Cases in which parents are searching for an adult child pose their own problems, she said. “We call their friends and ask where they’re at. I call it ’shaking the tree.’ We locate the person, but if they don’t want to go back they have that right,” she said.

Investigators notify the parents that their son or daughter has been safely found, but will not provide their location.

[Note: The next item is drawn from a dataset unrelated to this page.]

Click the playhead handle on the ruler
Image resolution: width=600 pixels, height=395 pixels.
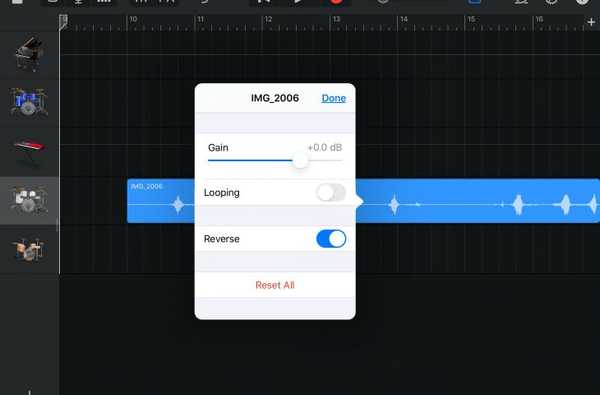tap(64, 22)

“It’s not a criminal case. It’s not against the law to be a missing person. We don’t have the authority to make people go back home. We just need to make sure they’re where they’re at willingly,” Harris said, sighing. "Often times, there are family dynamics that we end up having to deal with."

As is the case when one member of a couple leaves without telling their partner or when an “offending parent” makes off with their children. This in turn becomes familial child abduction. Once the kids are found, the case is handed over to the courts to handle custody.

Few cases end in death. Last year, only one missing person was a homicide.

“Most missing person deaths are suicide-related,” Harris said. The person will leave a note, or the family will notice reccurring issues and notify authorities. Those cases are considered crucial and handled immediately. Other deaths are simply accidents.

“Last year, I had two people die from an avalanche, one from hiking,” she said.

Unsolved cases remain active until the person is found. The Missing Persons Unit has open cases that go back to the 1950s.